Simon P
Service de néphrologie, centre hospitalier La Beauchée, Saint-Brieuc, France.
Rev Med Interne. 1995;16(6):457-61. doi: 10.1016/0248-8663(96)80739-9.
The induction or the aggravation of a hypertension is a side effect of recombinant human erythropoietin therapy in 30% of dialysed patients. Clinical manifestations can be severe. Pathogenesis of erythropoietin-induced hypertension is ill known. Peripheral vascular changes were found in most studies. Recently, it was demonstrated that erythropoietin increased endothelin-1 release by endothelial cells. Ambulatory blood pressure recording seems to be the best method for evaluating the modification of blood pressure profile during the interdialytic period.
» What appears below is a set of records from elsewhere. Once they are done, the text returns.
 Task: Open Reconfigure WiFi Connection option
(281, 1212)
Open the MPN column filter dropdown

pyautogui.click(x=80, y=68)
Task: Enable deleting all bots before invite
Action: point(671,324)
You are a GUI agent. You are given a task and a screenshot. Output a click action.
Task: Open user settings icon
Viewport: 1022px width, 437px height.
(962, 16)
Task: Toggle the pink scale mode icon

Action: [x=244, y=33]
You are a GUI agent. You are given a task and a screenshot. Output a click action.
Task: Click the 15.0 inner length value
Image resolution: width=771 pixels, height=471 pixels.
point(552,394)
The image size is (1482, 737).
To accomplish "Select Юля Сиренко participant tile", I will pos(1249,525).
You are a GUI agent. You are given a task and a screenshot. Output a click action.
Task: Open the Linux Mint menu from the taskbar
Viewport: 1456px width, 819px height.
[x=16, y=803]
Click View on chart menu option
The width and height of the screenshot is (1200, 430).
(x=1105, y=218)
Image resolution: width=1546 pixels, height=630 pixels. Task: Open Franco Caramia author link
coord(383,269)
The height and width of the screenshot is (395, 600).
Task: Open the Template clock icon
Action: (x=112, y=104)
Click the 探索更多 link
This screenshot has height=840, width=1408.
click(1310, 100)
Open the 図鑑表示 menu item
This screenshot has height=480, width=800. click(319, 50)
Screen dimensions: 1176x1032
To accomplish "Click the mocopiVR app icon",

Erythropoietin-induced hypertension is easily controlled by drugs, but also by low dose of erythropoietin. Subcutaneous administration of erythropoietin is an approach to avoid the induction of hypertension. Furthermore economical advantages of subcutaneous administration are proven.
在30%的透析患者中,重组人促红细胞生成素治疗的副作用是引发或加重高血压。临床表现可能很严重。促红细胞生成素诱导的高血压的发病机制尚不清楚。大多数研究发现外周血管有变化。最近,有研究表明促红细胞生成素会增加内皮细胞释放内皮素-1。动态血压记录似乎是评估透析间期血压变化情况的最佳方法。促红细胞生成素诱导的高血压很容易通过药物控制,低剂量的促红细胞生成素也有同样效果。皮下注射促红细胞生成素是一种避免引发高血压的方法。此外,皮下注射的经济优势也已得到证实。